## AUFGABE A
Übersetze den Satz „Gemeinsam gingen die beiden durch Höhen und Tiefen.“ aus dem Textauszug ins Englische.

--- TEXTAUSZUG ---

Durch Höhen und Tiefen
Mit viel Hingabe wird sie gepflegt und gehegt. Sie war mit Nesseler schon in den Ferien – sowohl im Engadin als auch in den USA. «Eine Starterkultur ist eben wie ein Haustier. Sie muss umsorgt und täglich gefüttert werden», begründet der 28-Jährige die Mitnahme seiner Züchtung. Ausserdem stattete er seiner Gastfamilie in Oregon einen Besuch ab und wollte ihnen natürlich die Kraft von «Fortuna» vorstellen. Ausser Wasser und Mehl im richtigen Verhältnis und die richtige Temperatur brauche eine Starterkultur Aufmerksamkeit und Feingefühl, um zu gedeihen. Gemeinsam gingen die beiden durch Höhen und Tiefen. Wenn man mit Philipp Nesseler spricht, merkt man schnell – sie ist für ihn mehr als «nur» der Anfang von Sauerteig-Produkten. «Fortuna» ist die Grundlage seines Unternehmens «Sauer & Jung».
Vor drei Jahren hat Nesseler seine kleine Backstube, damals noch mit einem Kollegen zusammen, auf dem Härri-Hof im Ortsteil Lieli eingerichtet. Zuerst lieferten sie ihr Sauerteigbrot regelmässig im privaten Umfeld aus. Mit der Zeit wuchs ihr Nebengeschäft – die Bestellungen erweiterten sich auf die ganze Region Mutschellen und die Wochenmärkte von Baden sowie auf dem Helvetiaplatz in Zürich wurden feste Programmpunkte in der Agenda von «Sauer & Jung». Heute führt Philipp Nesseler sein Unternehmen alleine und setzt voll auf die Karte Sauerteig-Bäcker.

--- VORLIEGENDE DATENSÄTZE ---

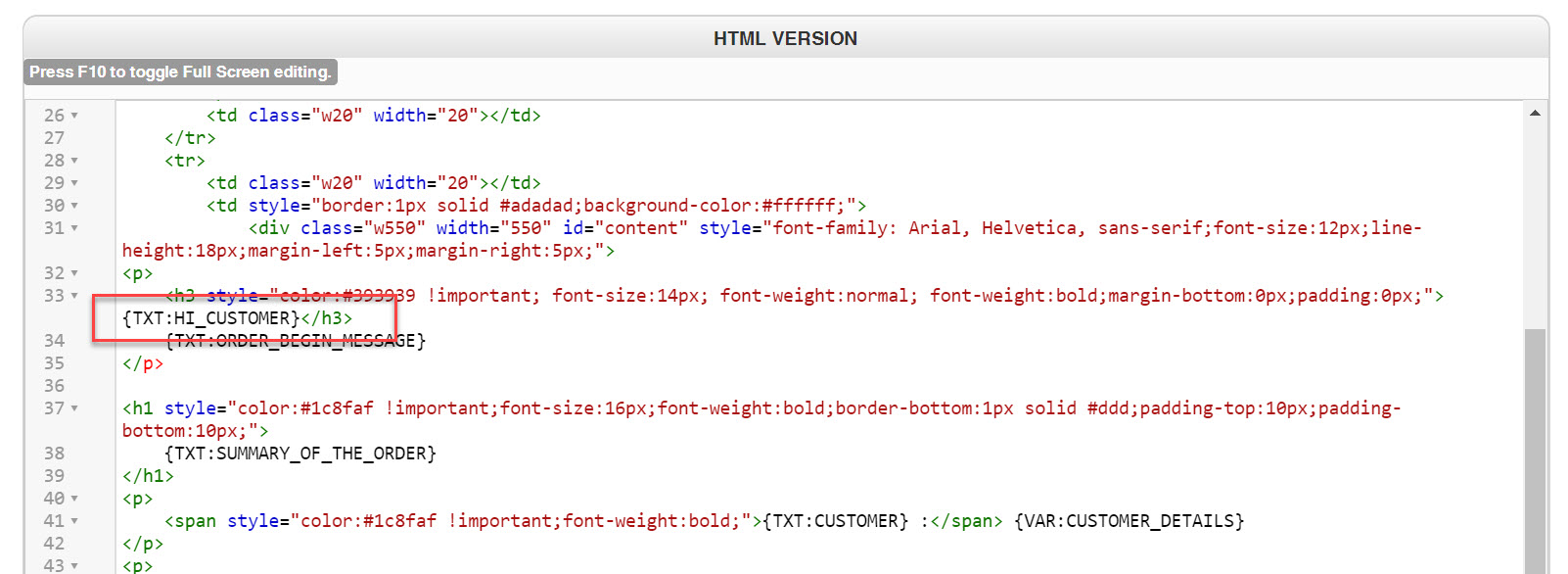Fold the h1 block at line 37
1568x574 pixels.
click(x=74, y=408)
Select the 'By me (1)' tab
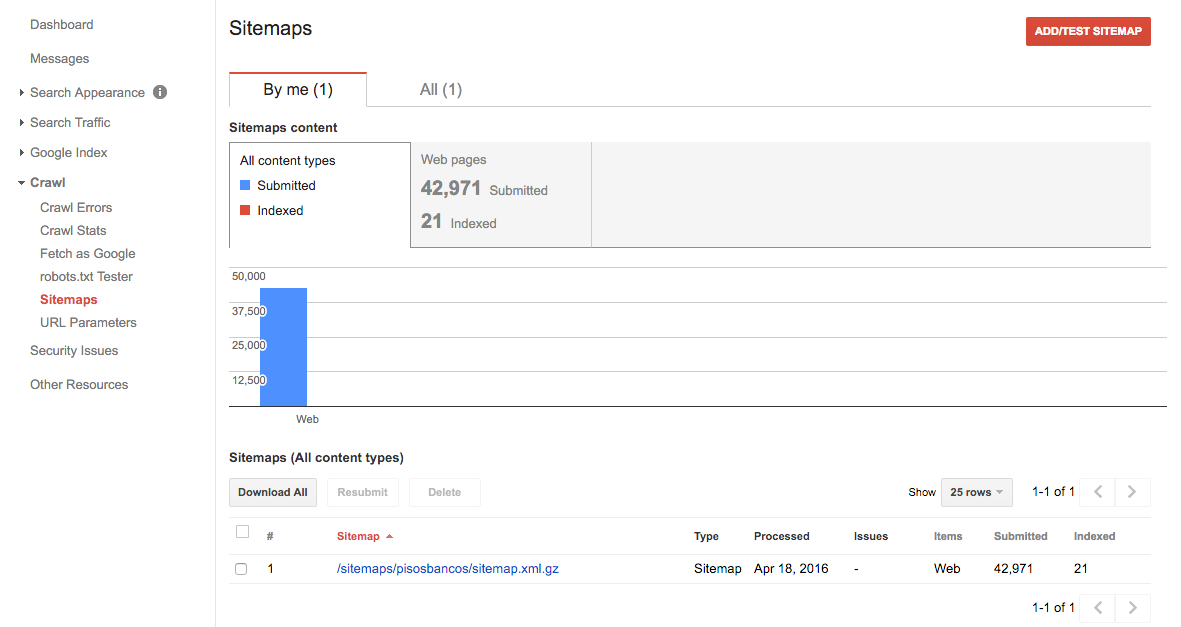 click(x=297, y=89)

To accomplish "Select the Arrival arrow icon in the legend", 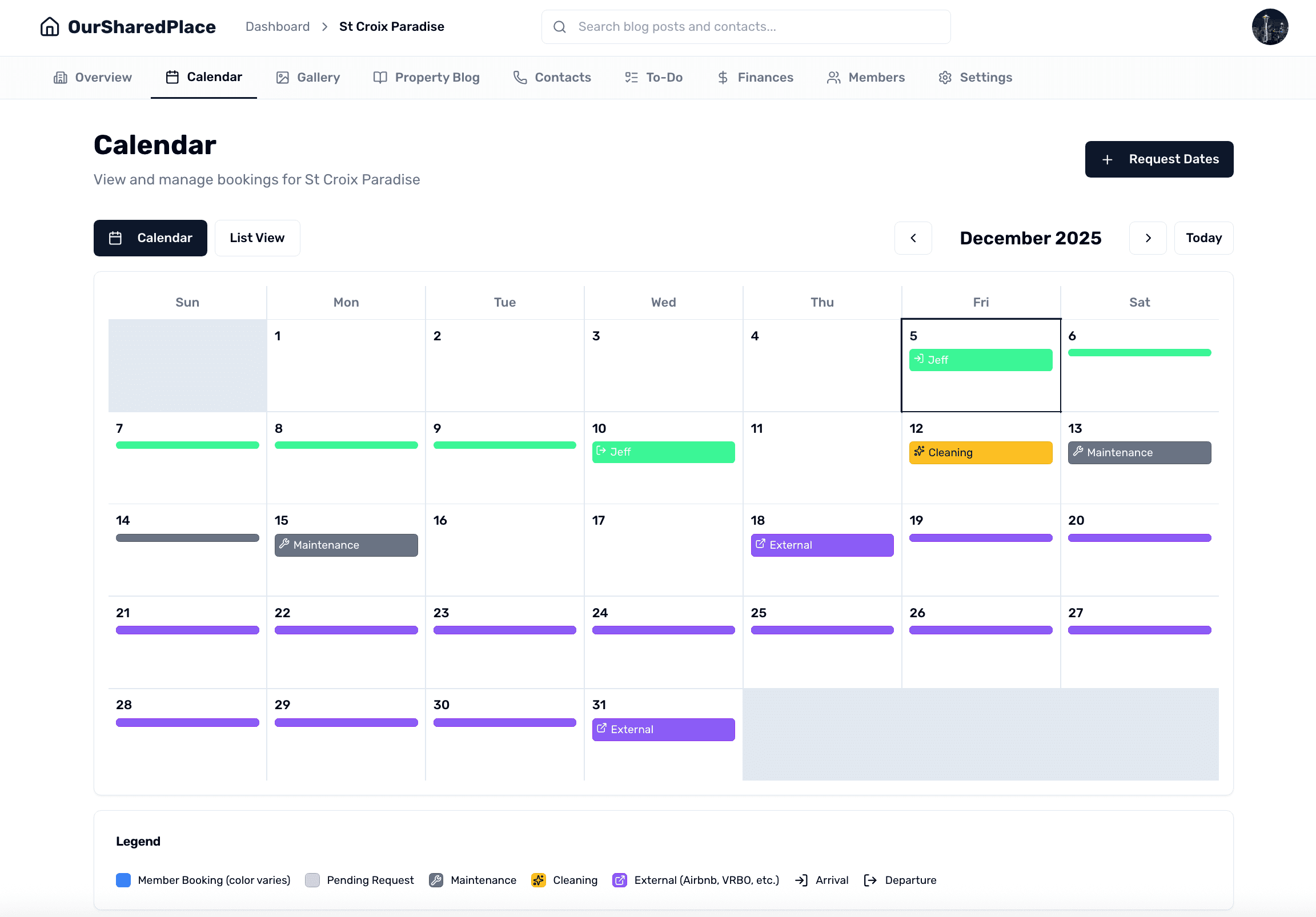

---

## AUFGABE B
Zitiere aus den Datensätzen den Abschnitt von der Zeile mit „Select the 'By me (1)' tab“ bis zum Ende der Datensätze. Lass die Bilder dabei weg.

## ANTWORT A
Together, the two of them went through ups and downs.

## ANTWORT B
Select the 'By me (1)' tab
 click(x=297, y=89)

To accomplish "Select the Arrival arrow icon in the legend", 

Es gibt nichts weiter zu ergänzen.